Guillaume Tell est moins italien que le Freischütz n’est allemand. Inspiré par la France et créé pour elle, Guillaume Tell est le chef-d’œuvre, non pas du génie italien (comme le Barbier, par exemple), mais d’un génie italien ; chef-d’œuvre que nulle école, nulle race ne peut revendiquer, encore moins désavouer ; chef-d’œuvre universel, dont personne n’est exclu. Il ne se rencontre dans l’œuvre d’aucun musicien une exception aussi prodigieuse que Guillaume dans l’œuvre de Rossini. Rien absolument, fût-ce Otello, fût-ce Moïse, ne présageait des beautés de cet ordre. On savait bien ce qu’était Rossini, ou du moins on croyait le savoir. Depuis quelque vingt ans, il émerveillait l’Europe avec ses chansons. Jamais, depuis Mozart, autant de musique n’était tombée des lèvres d’un homme, sinon sortie de son cœur. Par les fenêtres des palais de Venise, de Florence, de Rome, où des impresari soupçonneux l’enfermaient, le prodigieux improvisateur jetait ses trilles et ses roulades. Au hasard, les mélodies s’envolaient, exécrables, médiocres ou divines. Des unes et des autres, sans compter, sans choisir, Rossini faisait des opéras, ou ce qu’on appelait ainsi. Il écrivait indifféremment le premier acte d’Otello, ou le troisième, la Bénédiction des drapeaux du Siège de Corinthe, ou le triste finale qui suit. Il cousait des pièces neuves à de vieux vêtemens, et souvent le vieux emportait le neuf. Jusqu’à trente-huit ou quarante ans, il prodigua ainsi l’un des plus beaux génies qui jamais furent donnés à un homme ; il laissa chanter, presque sans les écouter, les voix qui ne se taisaient jamais en lui ; puis, un beau jour, il cessa de rire. Il prit un sujet plus grave, un livret peut-être un peu meilleur que les autres ; il tâcha de penser sérieusement à sa patrie, à son père, à la nature, et il écrivit l’une des deux ou trois œuvres sublimes de la musique. Puis il se reposa.
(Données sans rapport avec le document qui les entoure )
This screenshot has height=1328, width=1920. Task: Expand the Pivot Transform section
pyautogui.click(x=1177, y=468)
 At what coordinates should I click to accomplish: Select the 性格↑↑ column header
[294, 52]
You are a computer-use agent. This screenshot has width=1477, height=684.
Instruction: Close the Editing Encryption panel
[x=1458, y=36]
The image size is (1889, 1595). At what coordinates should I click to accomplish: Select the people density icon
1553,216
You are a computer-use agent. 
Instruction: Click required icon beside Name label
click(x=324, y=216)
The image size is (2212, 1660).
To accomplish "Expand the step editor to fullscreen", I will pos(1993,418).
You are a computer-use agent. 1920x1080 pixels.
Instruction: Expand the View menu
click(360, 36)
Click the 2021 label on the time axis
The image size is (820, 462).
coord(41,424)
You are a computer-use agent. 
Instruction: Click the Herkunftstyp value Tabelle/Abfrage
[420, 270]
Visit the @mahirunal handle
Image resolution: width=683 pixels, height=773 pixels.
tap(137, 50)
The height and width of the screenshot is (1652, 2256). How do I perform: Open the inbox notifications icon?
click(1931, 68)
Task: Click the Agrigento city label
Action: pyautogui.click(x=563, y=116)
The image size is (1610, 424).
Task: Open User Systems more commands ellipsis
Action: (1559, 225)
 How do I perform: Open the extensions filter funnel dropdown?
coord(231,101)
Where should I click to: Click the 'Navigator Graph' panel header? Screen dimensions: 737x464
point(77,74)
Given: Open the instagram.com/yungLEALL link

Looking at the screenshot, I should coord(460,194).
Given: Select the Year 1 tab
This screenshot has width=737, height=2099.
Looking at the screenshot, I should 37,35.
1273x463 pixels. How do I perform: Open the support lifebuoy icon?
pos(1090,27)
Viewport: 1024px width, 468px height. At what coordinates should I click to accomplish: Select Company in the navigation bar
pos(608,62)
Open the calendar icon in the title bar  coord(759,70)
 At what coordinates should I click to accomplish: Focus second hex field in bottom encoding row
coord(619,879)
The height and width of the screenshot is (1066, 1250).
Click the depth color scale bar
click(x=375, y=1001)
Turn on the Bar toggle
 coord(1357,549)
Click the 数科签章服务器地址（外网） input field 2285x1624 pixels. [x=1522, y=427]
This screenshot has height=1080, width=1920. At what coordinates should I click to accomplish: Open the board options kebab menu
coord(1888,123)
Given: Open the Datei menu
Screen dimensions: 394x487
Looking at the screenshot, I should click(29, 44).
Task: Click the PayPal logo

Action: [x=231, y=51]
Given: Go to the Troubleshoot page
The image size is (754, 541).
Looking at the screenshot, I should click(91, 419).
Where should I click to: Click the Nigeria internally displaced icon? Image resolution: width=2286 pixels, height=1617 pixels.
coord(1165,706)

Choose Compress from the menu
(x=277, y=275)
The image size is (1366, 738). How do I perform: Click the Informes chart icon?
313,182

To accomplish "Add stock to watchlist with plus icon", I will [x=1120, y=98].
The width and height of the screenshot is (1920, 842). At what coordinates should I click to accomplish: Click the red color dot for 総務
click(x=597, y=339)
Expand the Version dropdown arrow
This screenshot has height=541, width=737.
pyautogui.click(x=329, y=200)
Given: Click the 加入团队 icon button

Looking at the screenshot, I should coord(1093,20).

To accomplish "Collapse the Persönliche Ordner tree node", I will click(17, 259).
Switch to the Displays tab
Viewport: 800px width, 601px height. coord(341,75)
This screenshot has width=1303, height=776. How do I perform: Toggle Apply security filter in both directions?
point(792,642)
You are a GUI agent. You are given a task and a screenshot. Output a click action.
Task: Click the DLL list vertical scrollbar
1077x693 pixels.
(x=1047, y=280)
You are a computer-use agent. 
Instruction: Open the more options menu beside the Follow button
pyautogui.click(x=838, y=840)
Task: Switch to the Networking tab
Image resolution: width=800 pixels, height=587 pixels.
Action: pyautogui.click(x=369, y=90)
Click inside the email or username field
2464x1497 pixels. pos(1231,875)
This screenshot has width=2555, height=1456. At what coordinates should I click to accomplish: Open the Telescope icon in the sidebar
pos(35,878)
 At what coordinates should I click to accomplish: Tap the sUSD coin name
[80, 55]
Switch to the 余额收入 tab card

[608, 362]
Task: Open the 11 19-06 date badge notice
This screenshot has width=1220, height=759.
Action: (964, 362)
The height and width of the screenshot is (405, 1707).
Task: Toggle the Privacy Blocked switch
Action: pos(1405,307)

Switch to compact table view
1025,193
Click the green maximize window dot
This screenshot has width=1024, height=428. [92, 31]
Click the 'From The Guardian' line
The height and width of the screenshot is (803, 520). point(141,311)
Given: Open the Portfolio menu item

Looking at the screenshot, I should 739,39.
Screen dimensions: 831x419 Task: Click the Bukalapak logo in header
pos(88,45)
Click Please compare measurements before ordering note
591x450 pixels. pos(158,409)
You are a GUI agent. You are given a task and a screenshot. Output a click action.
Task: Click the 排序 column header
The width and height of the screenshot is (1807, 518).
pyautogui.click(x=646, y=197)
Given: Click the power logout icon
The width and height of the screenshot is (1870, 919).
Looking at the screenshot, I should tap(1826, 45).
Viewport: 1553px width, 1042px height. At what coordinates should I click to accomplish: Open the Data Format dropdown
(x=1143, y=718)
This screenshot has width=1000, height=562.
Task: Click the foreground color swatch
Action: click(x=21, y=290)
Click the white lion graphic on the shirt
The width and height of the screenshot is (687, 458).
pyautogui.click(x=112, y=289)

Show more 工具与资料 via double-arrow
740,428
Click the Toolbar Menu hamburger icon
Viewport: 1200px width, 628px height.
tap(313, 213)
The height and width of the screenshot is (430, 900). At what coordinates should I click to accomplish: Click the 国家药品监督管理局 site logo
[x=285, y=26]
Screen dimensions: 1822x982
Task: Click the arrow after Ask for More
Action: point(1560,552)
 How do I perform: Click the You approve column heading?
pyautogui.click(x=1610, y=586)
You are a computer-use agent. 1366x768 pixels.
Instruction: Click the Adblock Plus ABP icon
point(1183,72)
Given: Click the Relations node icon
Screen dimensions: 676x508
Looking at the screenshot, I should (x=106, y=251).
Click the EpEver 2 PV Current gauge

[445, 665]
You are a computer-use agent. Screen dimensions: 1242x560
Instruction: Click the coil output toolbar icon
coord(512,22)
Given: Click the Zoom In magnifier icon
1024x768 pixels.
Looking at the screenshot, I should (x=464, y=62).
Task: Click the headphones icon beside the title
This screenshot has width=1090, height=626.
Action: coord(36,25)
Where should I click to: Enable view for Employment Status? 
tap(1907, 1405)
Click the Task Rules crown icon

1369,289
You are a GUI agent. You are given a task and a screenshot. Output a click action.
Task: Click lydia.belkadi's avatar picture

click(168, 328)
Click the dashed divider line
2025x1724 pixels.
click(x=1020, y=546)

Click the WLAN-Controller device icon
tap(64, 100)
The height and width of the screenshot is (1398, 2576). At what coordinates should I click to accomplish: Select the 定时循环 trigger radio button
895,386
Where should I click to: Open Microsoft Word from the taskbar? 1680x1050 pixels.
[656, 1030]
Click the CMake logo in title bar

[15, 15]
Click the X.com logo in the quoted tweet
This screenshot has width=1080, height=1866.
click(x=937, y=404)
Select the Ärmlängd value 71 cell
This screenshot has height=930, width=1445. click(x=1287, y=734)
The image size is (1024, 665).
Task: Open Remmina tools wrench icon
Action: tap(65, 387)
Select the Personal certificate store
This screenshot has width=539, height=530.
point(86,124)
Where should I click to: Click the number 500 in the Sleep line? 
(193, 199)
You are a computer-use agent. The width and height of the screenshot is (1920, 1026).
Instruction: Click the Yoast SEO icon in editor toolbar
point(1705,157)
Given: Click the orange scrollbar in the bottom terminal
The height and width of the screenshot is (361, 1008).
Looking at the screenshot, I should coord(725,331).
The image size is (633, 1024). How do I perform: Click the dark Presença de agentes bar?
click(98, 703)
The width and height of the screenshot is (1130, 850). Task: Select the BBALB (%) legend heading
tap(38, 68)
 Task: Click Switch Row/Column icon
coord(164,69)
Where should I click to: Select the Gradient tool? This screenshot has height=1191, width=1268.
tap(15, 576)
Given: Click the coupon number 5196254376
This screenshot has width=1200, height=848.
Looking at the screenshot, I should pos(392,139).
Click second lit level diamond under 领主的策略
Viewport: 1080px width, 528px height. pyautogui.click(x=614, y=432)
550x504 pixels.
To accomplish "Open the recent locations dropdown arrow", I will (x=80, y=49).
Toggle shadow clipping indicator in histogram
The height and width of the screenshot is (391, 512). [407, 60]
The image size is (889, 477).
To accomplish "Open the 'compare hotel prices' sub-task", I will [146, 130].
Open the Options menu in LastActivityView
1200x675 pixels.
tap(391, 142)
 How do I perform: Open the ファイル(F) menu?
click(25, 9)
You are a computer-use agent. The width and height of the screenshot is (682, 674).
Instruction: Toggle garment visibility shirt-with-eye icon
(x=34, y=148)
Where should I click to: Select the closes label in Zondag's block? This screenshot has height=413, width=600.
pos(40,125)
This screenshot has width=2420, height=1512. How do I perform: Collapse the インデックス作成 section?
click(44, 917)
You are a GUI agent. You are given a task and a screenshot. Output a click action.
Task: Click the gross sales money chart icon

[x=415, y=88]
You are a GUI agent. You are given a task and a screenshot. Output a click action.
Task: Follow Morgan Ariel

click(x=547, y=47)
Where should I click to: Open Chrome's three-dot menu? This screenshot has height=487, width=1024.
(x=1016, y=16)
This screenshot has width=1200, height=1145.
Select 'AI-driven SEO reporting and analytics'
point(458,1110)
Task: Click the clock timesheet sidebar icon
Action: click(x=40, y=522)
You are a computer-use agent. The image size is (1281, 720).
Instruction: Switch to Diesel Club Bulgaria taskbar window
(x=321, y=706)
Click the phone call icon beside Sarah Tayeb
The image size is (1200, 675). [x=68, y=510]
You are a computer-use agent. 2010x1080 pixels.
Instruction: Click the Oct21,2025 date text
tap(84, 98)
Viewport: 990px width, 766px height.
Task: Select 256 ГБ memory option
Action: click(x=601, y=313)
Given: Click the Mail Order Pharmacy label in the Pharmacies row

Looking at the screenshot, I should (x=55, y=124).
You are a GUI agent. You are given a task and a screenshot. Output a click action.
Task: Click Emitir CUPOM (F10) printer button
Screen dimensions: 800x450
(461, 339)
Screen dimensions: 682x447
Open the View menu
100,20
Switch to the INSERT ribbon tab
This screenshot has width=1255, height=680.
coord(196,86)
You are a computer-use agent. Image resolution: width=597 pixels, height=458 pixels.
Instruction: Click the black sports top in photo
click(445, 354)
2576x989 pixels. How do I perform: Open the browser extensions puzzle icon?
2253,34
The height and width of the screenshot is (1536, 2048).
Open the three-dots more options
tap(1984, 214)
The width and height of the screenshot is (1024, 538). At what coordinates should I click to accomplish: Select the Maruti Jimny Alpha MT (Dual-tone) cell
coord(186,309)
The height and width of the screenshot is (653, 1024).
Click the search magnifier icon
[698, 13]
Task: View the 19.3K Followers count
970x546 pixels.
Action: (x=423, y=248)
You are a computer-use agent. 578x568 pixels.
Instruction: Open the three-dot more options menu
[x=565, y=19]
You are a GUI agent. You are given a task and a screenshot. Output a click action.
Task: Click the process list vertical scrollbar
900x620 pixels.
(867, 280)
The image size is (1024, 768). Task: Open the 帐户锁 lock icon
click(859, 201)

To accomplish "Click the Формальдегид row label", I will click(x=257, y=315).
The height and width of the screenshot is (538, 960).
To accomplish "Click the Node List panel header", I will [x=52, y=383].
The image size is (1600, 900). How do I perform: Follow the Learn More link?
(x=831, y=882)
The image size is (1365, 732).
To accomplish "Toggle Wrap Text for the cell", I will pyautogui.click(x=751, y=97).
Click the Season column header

Sous tous les aspects, Guillaume est admirable. Il n’existe pas de plus beau drame musical, il n’en est pas où des sentimens plus forts soient plus fortement exprimés. L’amour filial, l’amour paternel, l’amour de la patrie, y parlent comme ils n’ont jamais parlé ; mais l’amour de la nature y parle encore plus que les autres. Avant même d’être un drame, Guillaume pourrait bien être un tableau musical. Là, comme dans le Freischütz, la nature se mêle toujours à l’action ; parfois même elle l’absorbe, elle efface certaines figures.